Nel secondo caso (cessione di pagamento) la giurisprudenza ritiene che le regole civilistiche in materia di delegazione e potestà di revoca siano incompatibili con la disciplina dei fondi pensione: non è infatti consentita la revoca ma solo la cessazione della posizione per il venir meno dei presupposti (Cassazione 2406/2022). I versamenti da parte delle aziende hanno natura contributiva e il lavoratore, mentre può sollecitare il versamento delle somme, non può chiedere la restituzione degli importi trattenuti.

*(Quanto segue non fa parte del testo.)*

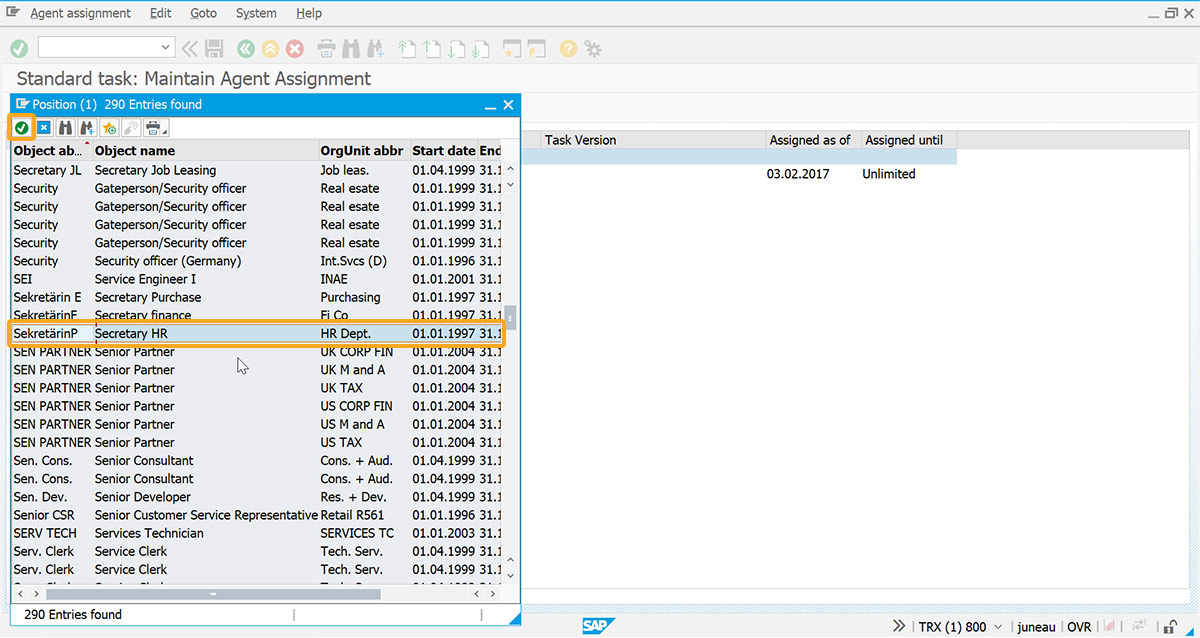Viewport: 1200px width, 638px height.
Task: Open the Goto menu
Action: tap(203, 13)
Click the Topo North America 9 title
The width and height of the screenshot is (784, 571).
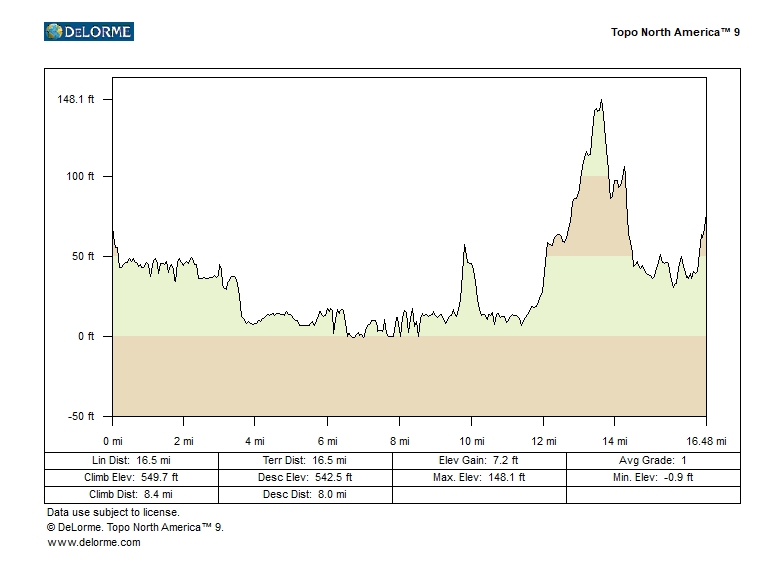675,32
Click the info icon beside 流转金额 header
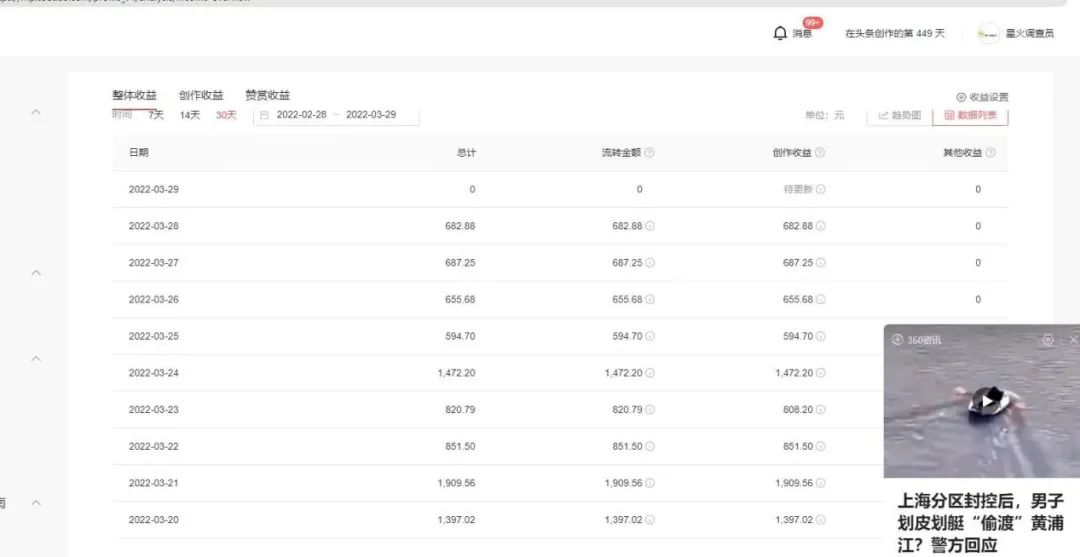This screenshot has height=557, width=1080. (649, 153)
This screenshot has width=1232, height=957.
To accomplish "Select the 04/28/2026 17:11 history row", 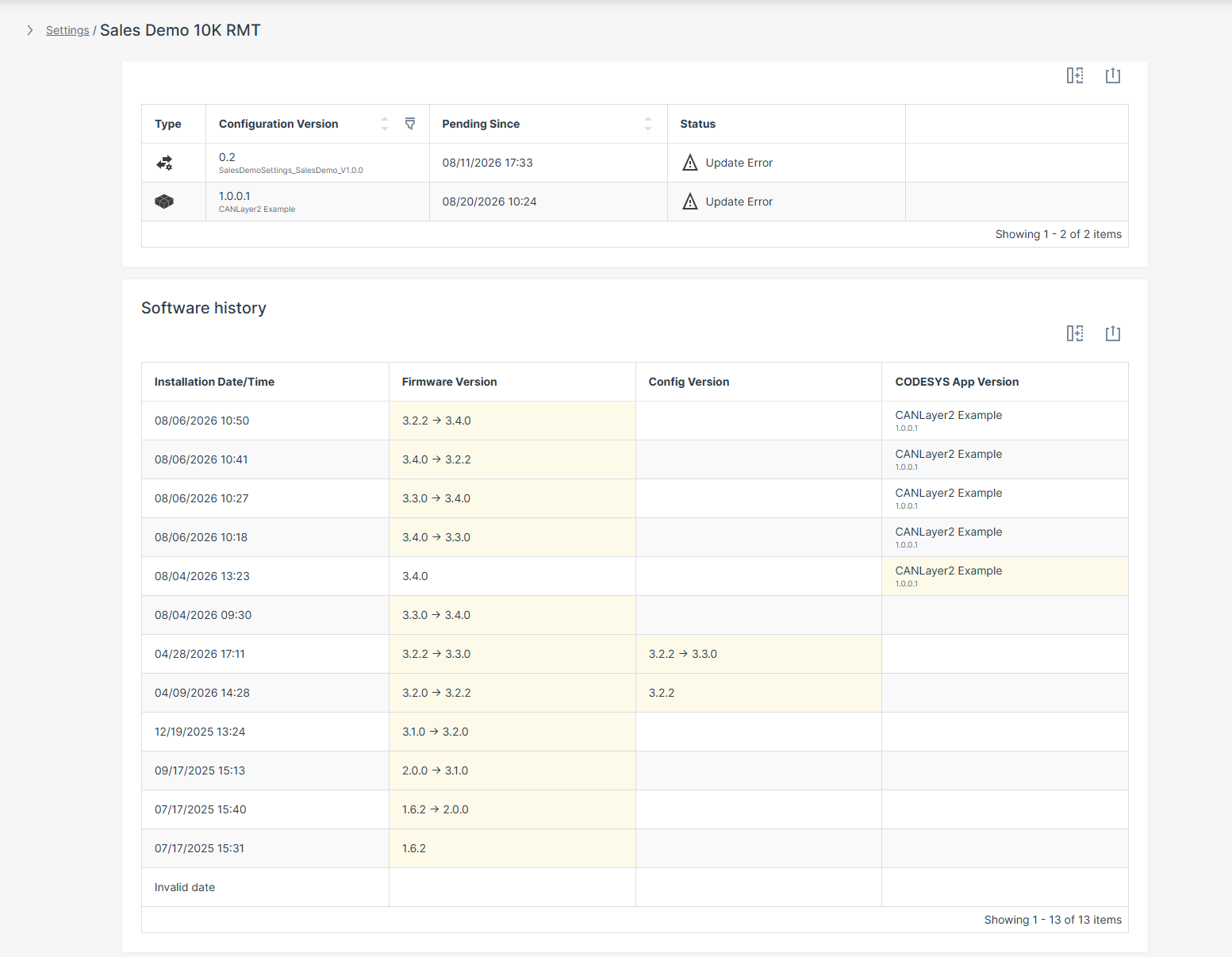I will click(635, 654).
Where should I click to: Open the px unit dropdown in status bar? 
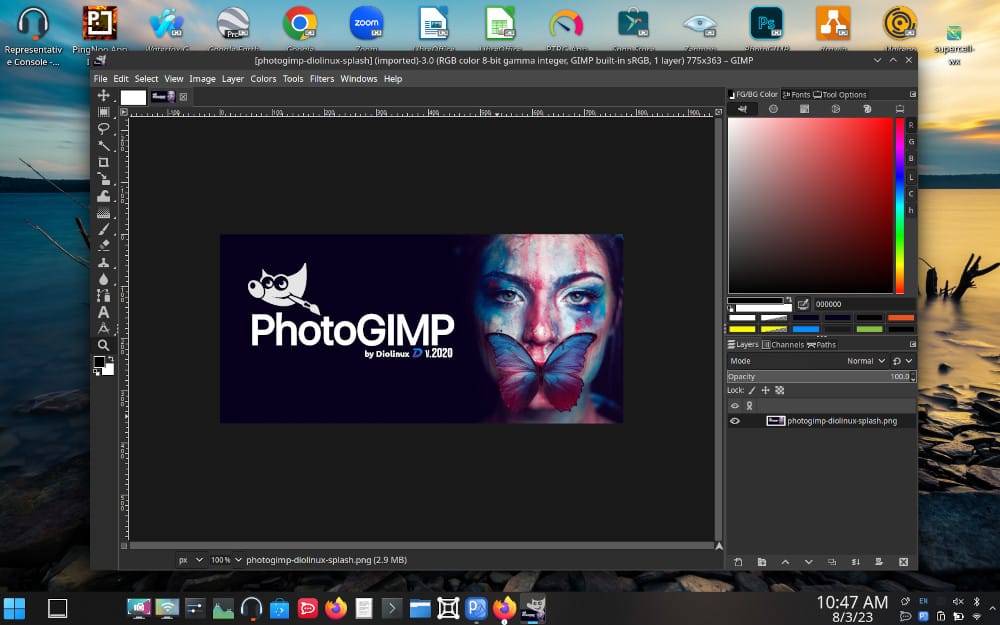(190, 560)
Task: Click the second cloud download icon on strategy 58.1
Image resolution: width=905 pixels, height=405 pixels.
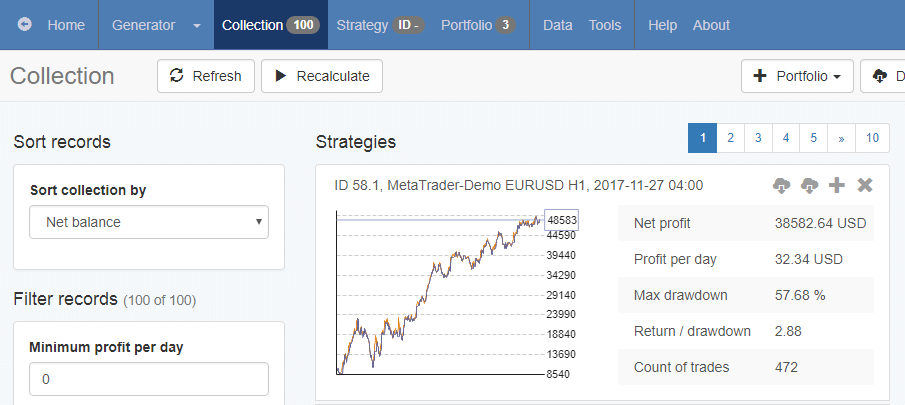Action: click(x=810, y=185)
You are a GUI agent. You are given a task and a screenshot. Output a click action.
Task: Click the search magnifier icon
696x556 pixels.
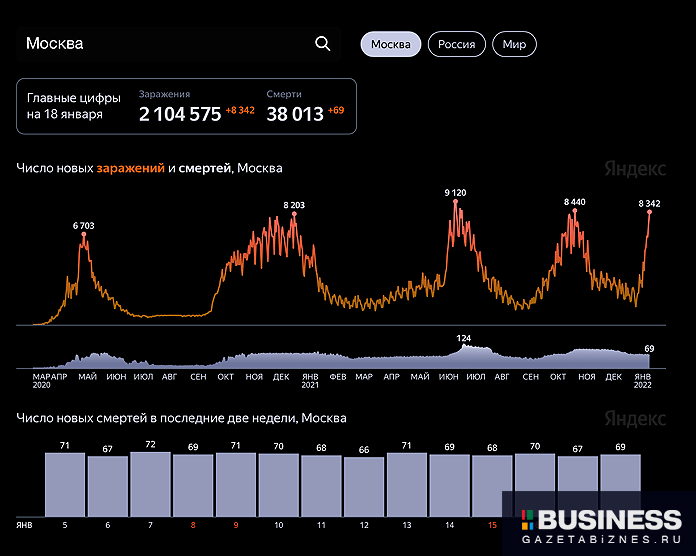(x=322, y=44)
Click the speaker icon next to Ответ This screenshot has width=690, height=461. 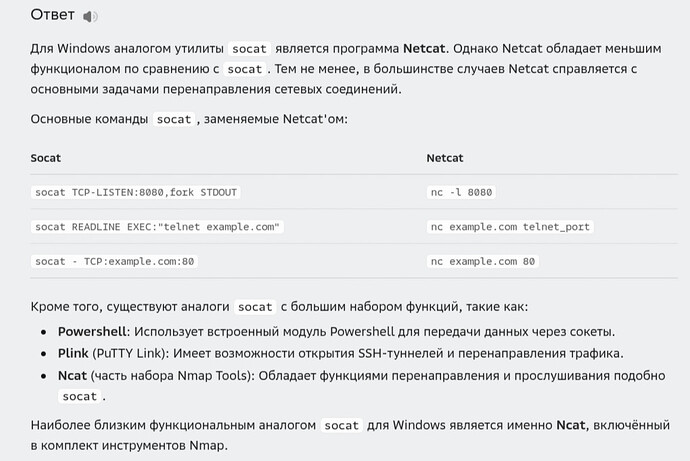pos(91,16)
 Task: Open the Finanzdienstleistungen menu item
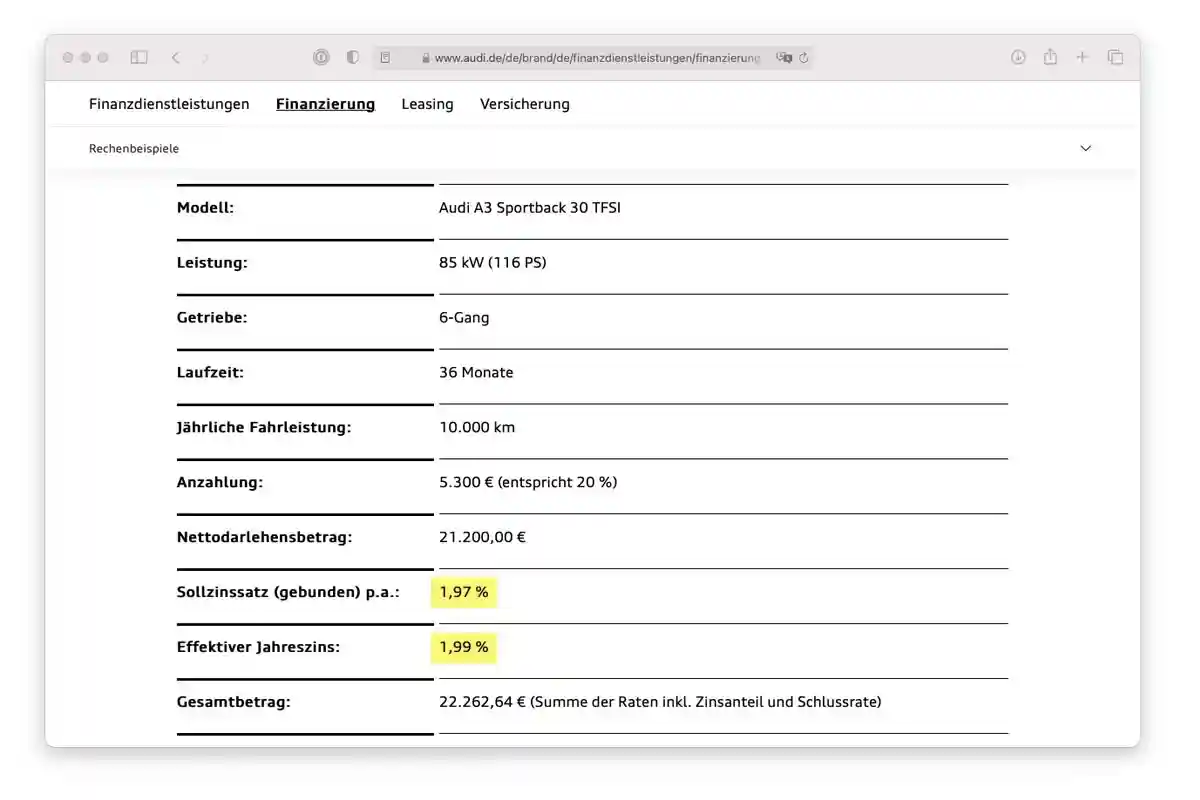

Secondo le ordinanze interlocutorie, vi sono molteplici dubbi nell'applicazione di questo ultimo orientamento, sia pure consolidato, essendo forse più corretto lasciare al giudice la verifica dello strumento negoziale utilizzato per il conferimento: nel sistema della previdenza integrativa non vi è automaticità, per cui non vi è uno stretto nesso tra prestazioni e versamento tale da impedire in concreto l'intervento diretto del lavoratore in caso di omesso versamento di tali somme da parte del datore di lavoro. In ogni caso, poi, per integrare i contributi omessi, il lavoratore ha la facoltà di chiedere l'intervento del fondo di garanzia, ma solo quando sia stato infruttuoso l'esercizio del diritto da parte del lavoratore stesso (Circolare Inps 23/2008).

È quindi del tutto ragionevole un supplemento di riflessione sulla materia, anche per superare il contrasto giurisprudenziale di cui si è detto, con soluzioni diverse e dense di implicazioni e conseguenze teoriche e soprattutto pratiche.